Color Panels for a Large Wall was created by Ellsworth Kelly (b. 1923) in 1978 for the Central Trust Company of Cincinnati, Ohio. It was installed at the bank until 1992, when the building was renovated and the work was given to the Cincinnati Art Museum. The museum could not find a suitable wall for Color Panels, so they contacted the artist, and in 1996 Kelly gave the museum two paintings in exchange for the panels. The work (which represents the artist's return to color after a period of working in black and white) consists of 18 rectangular monochrome canvases, each painted a different hue—variations on each of the six primary and secondary colors, and two in black. Kelly chose and arranged the colors without any system. The original configuration consisted of two horizontal rows of nine panels on the bank's 140-foot wall. For the National Gallery of Art, the artist reconfigured the work by the artist into a grid of three rows of six panels each. Kelly prefers the Gallery’s installation of the work to the original.
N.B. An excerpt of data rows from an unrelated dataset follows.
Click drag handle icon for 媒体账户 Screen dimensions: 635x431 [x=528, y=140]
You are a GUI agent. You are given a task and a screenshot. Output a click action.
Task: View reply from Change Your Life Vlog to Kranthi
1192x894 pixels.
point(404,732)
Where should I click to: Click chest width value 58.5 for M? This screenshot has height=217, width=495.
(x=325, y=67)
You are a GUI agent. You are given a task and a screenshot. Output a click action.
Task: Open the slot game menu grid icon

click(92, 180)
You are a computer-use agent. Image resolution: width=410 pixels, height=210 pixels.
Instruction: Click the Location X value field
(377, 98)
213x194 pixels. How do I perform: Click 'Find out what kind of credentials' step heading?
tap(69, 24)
Color Panels for a Large Wall was an opportunity for Kelly to explore on a large scale his long-held preoccupation with multipanel, multicolor paintings and the space in which his work is installed. In fact, two earlier works by Kelly make reference to a "large wall": Color Panels for a Large Wall from 1951, and Sculpture for a Large Wall, 1957, both in the collection of the Museum of Modern Art, New York. (Sculpture for a Large Wall was originally created for the lobby of the Transportation Building in Philadelphia's Penn Plaza.)
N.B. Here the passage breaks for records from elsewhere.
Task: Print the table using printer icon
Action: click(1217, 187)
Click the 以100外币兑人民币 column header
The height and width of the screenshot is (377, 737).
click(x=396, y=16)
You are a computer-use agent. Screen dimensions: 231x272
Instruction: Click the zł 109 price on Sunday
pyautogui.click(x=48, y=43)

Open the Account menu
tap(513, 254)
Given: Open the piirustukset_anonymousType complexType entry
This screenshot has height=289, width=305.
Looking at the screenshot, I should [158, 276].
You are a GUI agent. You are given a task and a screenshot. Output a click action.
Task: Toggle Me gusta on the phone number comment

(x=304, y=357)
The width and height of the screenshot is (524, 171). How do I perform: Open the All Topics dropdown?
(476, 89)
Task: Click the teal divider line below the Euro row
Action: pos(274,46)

Color Panels for a Large Wall is able to successfully occupy or "hold" the monumental three-story wall while remaining light in appearance because it incorporates elements typical of Kelly’s work, including precise balances of shape, space, and color. Also representative of Kelly's approach is his use of multiple panels whose relationship to the wall replaces the conventional figure-ground relationships found within paintings composed of a single canvas. In this way, Kelly's work is integrated into the space of the installation—unlike most conventional framed paintings, which are understood to be self-contained and distinct from the wall.
With this installation, the Gallery enlivens the public atrium space of the East Building with a work that dates—by chance—from the year the building opened.